Item recalibration and stability. Lunz ME, Bergstrom BA. 1995, 8:4 p.396
Immediate reporting of candidate abilities at the end of a computer-adaptive test (CAT) requires that abilities be estimated from banked item difficulties. These item difficulties are open to recalibration after a sample of candidates has been tested. For fairness and accuracy, it is important to project how different the ability estimates might have been, had they been based on recalibrated item difficulties.
In general, the impact of recalibration is small. For example,
when 2 or 3 percent of the items in the item bank change difficulty
by as much as 1.00 logit all in the same direction, this results,
on average, in an ability estimate change for a candidate who
responded to 100 items of:
2% x 1.0 logit = .02 logits ability change
3% x 1.0 logit = .03 logits ability change.
These changes are far less than the standard errors for candidates taking a CAT of 100 targeted items, because SEM for 100 items > (100*.25)**-1/2 = .2 logits. In practice, some items will recalibrate as more difficult, some as easier. Change in an ability estimate requires a change in the mean item difficulty of the items presented to the candidate.
As an empirical check, an investigation of estimation stability was conducted on CAT data collected in 1993 from 1,699 candidates responding to a pool of 792 items. A baseline group of 92 items and 549 candidates was identified. The criteria for inclusion were: 1) at least 100 baseline candidates answered each baseline item, and 2) at least 30 baseline items were administered to each baseline candidate.

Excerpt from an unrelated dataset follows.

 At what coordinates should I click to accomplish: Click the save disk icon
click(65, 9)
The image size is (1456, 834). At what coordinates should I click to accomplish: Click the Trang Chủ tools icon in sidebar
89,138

Baseline ability measures and item calibrations were obtained using the entire baseline sample. The calibration for each item was based on the responses of baseline candidates to whom that item had been administered. Thus the number of relevant responses differed across items from 113 to 395. Then a series of independent Rasch analyses were performed for random samples of 30, 50, and 100 candidates from the baseline population of 549 candidates.
For each sample, item difficulties were estimated from whatever responses that sample's candidates had made. Thus, for the 30 candidate sample, 4 items had not been administered to any candidate in the sample. For the remaining 88 items, the number of responses to each item ranged from 8 to 24. For the 50 candidate sample, all 92 items were recalibrated from the responses of 9 to 40 candidates. For the 100 candidate sample, all 92 items were recalibrated from the responses of 16 to 73 candidates.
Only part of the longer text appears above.